Alternative für Deutschland (AfD) – a new political party running on a platform advocating dissolution of the euro – is already making impressive gains in the polls, and German Chancellor Angela Merkel’s incumbent government is losing support.
In a new poll released today, support for Merkel’s centre-right coalition fell to 42%, meaning they are without a majority heading into September. Another poll showed their support slipping to 37% from 40%.
Meanwhile, the German economy may be coming into a bout of weakness, as the latest manufacturing data suggest (the ECB went as far as to suggest that part of the rationale behind last week’s rate cut was the spread of economic weakness to the “core” euro zone).
Against this backdrop, German newsmagazine Der Spiegel reports that members of established German political parties are defecting to AfD:
The numbers are so far not particularly threatening to the country’s largest parties.
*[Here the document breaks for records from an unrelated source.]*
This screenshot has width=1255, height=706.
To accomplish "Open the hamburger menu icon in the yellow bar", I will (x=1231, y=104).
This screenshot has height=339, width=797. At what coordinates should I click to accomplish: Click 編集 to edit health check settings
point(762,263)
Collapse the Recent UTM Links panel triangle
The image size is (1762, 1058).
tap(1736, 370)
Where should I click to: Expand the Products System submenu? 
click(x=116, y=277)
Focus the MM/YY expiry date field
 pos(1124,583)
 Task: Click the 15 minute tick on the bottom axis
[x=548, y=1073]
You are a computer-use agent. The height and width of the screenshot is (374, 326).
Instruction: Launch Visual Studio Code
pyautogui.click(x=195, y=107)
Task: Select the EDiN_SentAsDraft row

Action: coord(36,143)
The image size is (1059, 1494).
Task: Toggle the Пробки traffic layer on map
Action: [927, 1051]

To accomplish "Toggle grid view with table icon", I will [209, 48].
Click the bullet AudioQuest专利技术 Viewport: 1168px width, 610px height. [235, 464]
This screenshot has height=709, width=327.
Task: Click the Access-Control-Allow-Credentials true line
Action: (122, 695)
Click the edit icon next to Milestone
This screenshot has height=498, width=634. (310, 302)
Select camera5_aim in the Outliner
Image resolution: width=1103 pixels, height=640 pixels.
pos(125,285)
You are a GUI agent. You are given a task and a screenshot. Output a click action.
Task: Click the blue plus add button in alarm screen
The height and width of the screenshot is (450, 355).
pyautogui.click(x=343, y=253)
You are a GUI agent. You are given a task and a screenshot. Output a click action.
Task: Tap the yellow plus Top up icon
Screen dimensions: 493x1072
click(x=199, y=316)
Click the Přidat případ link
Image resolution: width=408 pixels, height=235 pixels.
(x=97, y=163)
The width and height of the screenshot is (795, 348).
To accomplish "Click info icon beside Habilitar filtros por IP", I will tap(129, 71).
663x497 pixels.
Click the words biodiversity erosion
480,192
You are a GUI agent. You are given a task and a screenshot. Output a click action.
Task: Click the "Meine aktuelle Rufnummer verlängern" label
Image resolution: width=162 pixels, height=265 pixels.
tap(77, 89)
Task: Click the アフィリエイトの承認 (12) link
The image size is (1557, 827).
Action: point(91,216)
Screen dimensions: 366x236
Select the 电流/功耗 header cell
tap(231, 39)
Just over 1,000 of AfD’s freshly minted members previously belonged to Chancellor Angela Merkel’s Christian Democrats, while Germany’s largest opposition party, the Social Democrats, have seen 558 members defect.
But the threat to smaller parties, particularly the CDU’s junior coalition partner, the pro-business Free Democratic Party, is more acute. The FDP has lost 587 members lured by the AfD’s slogan: “Straight talk instead of S€datives”.
In the state of Hessen, home to Germany’s financial capital, Frankfurt, the FDP has even lost a seat in the regional parliament. Just this week, Jochen Paulus switched parties from the FDP to Alternative for Germany, thereby becoming its first representative.
Add in a tax evasion scandal involving Bayern Munich football club President Uli Hoeness – who is seen as being close to Merkel – as well as more rumbling over economic policies between French and German policymakers, and you get “ominous long-term vibes,” writes Société Générale fixed income strategist Ciaran O’Hagan in a note to clients:
The wider newsflow in the euro area continues to hold ominous long-term vibes. Germany’s MoF Schaeuble again said Monday that bank resolution mechanisms must remain national. That is evidently silly in a monetary union: you’d never expect Delaware on its own to bail out the likes of Lehman. We might dismiss such talk as electioneering. This continues the series of tough comments from the German government. It remains a certainty that there will be zero progress on euro area institutional reforms this side of the German elections. We’ll have another four months of such talk then, at the risk that the talk will become ever more bellicose as we approach the September poll.
The risk is all the greater as matters are turning sour for the present German government. The IHT lead over the weekend was “Trouble at the core: pressure builds on Merkel amid anti-austerity clamour”. Merkel’s CDU is suffering in the polls on the Hoeness story and is even seeing defections to the anti-euro party. And the FDP coalition partner is flagging. Meanwhile, German 2013 tax revenue looks set to be less than forecast. Maybe worst of all, we are seeing headlines like “France Declares Austerity Over as Germany Offers Wiggle Room. Franco German entente however is at the core of the euro. Franco German fiscal policy divergences cannot last for long into 2014, at the risk of serious trouble.
In a new presentation, Deutsche Bank economist Torsten Slock highlighted the German election race as of one of the potential flashpoints that could cause an escalation in the euro crisis, citing the subordination of crisis management to domestic politics.